Tragedies will happen. Sometimes they’re caused by products or services. The question is whether the company behind the product or service knew about the risks ahead of time or had a reasonable expectation to know. Businesses which either knew the risks and did nothing about it or those which should have known but didn’t are liable to be sued for damages.
For example, a trucking company which employs an individual with a dangerous driving record is potentially liable in the event the employee causes a deadly vehicular crash. A truck accident lawyer would have no problem getting a hefty settlement for their client. This is because most people would agree it’s a reasonable expectation of a company in the trucking industry to check the driving records of their employees to ensure they aren’t a potential threat to other motorists on the road.
The most infamous example of companies knowingly endangering the lives of their customers is Big Tobacco during the 20th century. Cigarette manufacturers knew for decades how deadly their products were but kept on selling them without warnings until forced to do so by the government. Major tobacco companies were eventually sued and forced to pay out billions.
The threat of being sued for hundreds of thousands, millions, or even billions of dollars in damages sounds like it would be a tremendous motivator for companies to put safety above profit. Unfortunately, this is not always the case. The scary truth is that many companies perform a cold-blooded calculus when deciding whether or not safety implementations are necessary.
While there’s no publicly stated formula given the controversy surrounding such a thing, it’s believed most major companies weigh the cost of safety measures against the cost of potential lawsuits. If the potential safety implementations are less costly than the projected legal costs of wrongful death suits, the company will choose to pay for them. However, if the bottom line indicates it’s cheaper to be sued, the company will opt to keep things the way they are.
In order to accurately determine which is the cheaper option, companies have to calculate the likely number of deaths which will be caused by the existing product or service. It’s during this part of the number crunch where major businesses uncover the number of people they can kill and basically get away with it. Whether it’s faulty ignition switches, ballistic airbags, exploding smartphones, or glitchy cockpit software, companies determine the amount of wrongful death they can potentially cause while still keeping shareholders happy.

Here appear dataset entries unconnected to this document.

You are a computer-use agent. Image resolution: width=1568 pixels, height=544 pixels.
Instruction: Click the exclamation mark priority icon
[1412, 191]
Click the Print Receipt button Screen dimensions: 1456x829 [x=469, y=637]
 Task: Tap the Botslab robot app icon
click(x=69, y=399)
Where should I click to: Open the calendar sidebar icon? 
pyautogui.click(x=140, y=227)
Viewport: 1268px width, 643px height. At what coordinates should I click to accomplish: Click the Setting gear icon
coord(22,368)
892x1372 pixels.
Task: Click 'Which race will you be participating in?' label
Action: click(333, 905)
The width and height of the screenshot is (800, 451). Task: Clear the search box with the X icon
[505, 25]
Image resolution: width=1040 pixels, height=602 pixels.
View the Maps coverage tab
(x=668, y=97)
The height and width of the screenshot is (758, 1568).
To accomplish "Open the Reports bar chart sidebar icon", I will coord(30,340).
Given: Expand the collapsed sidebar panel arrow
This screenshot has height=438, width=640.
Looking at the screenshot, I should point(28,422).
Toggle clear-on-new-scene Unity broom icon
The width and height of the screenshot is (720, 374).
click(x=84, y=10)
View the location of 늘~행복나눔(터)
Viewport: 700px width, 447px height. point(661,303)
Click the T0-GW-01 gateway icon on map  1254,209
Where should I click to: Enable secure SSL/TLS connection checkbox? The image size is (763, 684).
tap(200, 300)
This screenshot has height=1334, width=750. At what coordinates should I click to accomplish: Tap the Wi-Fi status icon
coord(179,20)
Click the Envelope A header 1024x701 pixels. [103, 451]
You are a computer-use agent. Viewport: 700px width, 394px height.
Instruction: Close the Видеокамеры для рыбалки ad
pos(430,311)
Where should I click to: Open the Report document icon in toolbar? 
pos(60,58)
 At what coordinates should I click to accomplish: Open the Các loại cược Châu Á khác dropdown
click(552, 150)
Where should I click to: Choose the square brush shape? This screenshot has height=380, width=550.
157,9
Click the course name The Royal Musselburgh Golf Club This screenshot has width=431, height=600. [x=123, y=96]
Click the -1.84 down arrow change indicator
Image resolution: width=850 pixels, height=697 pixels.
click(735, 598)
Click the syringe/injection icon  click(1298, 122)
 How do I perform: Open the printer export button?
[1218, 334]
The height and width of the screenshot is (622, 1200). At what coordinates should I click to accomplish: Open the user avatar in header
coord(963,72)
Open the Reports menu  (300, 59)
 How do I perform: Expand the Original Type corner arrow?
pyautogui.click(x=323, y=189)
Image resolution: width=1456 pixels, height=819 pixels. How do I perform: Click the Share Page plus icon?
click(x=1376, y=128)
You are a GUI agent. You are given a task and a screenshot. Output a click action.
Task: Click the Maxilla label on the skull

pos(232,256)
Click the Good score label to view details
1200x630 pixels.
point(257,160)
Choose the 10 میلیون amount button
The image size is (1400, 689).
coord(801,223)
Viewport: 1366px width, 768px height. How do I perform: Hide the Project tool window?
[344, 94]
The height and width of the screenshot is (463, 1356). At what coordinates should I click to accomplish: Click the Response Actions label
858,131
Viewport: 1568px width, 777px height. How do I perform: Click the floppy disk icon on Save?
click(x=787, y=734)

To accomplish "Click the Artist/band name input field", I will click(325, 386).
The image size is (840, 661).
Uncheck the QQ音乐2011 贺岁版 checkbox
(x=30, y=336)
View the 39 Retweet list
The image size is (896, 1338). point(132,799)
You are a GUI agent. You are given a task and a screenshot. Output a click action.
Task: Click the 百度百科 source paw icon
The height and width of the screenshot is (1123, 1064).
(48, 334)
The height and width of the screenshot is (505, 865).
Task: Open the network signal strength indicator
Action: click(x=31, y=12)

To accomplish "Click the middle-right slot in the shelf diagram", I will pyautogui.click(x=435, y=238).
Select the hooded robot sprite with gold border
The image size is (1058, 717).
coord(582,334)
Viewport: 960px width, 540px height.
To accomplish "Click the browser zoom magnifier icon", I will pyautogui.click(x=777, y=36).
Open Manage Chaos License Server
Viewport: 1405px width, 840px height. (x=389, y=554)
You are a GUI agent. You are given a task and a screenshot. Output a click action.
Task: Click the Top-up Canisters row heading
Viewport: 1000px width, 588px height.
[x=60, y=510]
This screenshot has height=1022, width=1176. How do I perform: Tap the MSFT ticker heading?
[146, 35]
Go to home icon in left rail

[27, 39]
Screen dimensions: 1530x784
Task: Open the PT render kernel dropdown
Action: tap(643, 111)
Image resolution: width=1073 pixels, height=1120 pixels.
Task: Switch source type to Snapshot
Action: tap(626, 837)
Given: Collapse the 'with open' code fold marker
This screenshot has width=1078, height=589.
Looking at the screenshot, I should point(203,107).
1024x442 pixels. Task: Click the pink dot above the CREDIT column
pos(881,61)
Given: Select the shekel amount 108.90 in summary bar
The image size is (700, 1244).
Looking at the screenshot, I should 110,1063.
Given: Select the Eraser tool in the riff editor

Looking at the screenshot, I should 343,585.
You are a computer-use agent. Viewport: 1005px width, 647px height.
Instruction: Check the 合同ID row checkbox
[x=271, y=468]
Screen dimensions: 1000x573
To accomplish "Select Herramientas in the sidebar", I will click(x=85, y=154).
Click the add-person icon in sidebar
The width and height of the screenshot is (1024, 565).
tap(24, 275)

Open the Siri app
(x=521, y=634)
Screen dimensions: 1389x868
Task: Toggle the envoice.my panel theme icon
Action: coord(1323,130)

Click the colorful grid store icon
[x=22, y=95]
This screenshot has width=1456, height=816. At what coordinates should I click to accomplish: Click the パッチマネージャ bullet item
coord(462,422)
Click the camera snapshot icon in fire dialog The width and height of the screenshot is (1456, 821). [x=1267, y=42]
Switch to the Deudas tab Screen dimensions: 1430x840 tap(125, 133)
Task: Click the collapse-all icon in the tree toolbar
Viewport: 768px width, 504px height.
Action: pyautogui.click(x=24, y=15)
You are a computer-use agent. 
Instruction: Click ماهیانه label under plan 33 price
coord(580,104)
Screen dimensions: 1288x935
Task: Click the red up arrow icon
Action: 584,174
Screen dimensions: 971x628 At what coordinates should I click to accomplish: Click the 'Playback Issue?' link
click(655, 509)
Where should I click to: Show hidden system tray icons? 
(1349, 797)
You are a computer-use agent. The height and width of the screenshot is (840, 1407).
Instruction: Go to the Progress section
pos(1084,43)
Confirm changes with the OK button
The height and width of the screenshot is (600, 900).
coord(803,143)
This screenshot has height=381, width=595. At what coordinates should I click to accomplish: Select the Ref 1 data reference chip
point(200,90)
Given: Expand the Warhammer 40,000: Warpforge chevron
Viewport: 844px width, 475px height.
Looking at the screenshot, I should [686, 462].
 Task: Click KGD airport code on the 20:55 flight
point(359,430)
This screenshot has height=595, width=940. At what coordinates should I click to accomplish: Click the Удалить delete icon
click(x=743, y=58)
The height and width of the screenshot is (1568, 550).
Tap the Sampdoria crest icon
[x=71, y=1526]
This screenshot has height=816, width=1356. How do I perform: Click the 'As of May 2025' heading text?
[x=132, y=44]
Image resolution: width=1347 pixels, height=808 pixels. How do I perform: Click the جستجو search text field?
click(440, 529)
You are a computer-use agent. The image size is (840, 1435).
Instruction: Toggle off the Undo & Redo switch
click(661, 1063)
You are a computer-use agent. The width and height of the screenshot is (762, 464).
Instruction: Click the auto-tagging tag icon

Your local bakery and dry cleaner probably aren’t crunching the numbers to see how many people can be killed by their products and services before it hurts their bottom line. But for large companies with a foothold on every continent, the potential for wrongful death becomes a real issue to think about. Rather than do everything they can to avoid tragedy, most major businesses determine if action is necessary based on whether it’s in their financial best interest to do so.